TASK OBJECTIVE :: Quote the records below word for word, starting with the line that contains "Viewport: 822px width, 816px" and going on through the line that contains "pos(330,450)".

DATASET RECORDS ::
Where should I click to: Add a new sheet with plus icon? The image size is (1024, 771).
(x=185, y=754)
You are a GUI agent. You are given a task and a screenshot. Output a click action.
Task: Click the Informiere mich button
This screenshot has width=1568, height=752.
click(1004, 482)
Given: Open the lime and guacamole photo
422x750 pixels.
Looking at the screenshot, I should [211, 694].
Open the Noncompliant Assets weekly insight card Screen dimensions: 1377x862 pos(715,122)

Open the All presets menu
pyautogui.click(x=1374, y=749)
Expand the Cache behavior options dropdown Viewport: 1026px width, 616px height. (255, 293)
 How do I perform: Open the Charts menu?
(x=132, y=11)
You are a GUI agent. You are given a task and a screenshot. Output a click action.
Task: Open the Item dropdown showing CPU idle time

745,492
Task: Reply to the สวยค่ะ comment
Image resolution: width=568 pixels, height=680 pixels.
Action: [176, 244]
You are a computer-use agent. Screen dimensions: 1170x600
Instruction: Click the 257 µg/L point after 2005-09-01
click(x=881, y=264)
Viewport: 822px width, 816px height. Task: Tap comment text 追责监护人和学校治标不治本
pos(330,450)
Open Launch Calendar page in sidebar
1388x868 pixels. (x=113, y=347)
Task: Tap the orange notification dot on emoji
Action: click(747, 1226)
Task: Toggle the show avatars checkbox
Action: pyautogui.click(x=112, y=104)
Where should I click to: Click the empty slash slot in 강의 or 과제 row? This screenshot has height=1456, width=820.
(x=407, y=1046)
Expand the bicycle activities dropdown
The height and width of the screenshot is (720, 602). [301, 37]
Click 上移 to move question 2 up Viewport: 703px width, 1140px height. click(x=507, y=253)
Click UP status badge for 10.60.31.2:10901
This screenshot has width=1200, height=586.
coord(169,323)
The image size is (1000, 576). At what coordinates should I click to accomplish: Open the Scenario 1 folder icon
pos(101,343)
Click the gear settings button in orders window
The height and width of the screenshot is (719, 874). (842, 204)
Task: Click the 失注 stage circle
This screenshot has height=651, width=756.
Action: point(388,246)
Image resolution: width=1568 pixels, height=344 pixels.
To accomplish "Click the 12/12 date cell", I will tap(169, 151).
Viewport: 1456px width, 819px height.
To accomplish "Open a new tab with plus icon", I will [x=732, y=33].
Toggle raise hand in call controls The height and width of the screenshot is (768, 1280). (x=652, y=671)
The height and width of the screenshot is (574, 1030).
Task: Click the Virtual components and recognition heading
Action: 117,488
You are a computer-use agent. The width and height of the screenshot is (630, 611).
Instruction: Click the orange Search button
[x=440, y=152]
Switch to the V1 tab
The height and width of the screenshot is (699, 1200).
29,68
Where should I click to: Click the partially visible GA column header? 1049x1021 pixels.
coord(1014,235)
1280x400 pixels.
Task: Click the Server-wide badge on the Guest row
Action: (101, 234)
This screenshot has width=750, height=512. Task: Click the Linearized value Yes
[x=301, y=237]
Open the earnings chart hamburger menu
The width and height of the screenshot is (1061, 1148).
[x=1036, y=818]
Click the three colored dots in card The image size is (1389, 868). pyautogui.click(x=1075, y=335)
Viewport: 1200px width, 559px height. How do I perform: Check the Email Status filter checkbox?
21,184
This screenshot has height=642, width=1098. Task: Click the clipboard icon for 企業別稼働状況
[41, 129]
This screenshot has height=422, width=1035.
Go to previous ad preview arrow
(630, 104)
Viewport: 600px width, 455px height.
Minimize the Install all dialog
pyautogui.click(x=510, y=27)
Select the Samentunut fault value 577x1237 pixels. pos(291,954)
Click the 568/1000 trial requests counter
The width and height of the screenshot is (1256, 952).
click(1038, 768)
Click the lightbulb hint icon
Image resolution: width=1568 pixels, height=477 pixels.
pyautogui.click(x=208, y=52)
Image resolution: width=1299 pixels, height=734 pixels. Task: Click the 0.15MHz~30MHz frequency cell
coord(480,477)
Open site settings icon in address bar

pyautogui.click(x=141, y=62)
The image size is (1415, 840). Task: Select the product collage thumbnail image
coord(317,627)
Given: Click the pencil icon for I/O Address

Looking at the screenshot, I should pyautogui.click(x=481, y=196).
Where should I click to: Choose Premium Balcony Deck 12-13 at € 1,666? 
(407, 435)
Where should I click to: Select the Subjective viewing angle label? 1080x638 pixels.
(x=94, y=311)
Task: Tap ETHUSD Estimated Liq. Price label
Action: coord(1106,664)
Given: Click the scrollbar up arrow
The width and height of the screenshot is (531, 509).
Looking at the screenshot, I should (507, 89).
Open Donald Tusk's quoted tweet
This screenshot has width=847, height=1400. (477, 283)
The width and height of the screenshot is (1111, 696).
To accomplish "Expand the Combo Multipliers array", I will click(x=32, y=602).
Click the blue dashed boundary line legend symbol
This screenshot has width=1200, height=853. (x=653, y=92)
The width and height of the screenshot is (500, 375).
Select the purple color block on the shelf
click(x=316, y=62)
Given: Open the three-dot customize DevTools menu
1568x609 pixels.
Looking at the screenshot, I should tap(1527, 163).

SOLUTION FOR THIS EXERCISE ::
Viewport: 822px width, 816px height. Task: Tap comment text 追责监护人和学校治标不治本
pos(330,450)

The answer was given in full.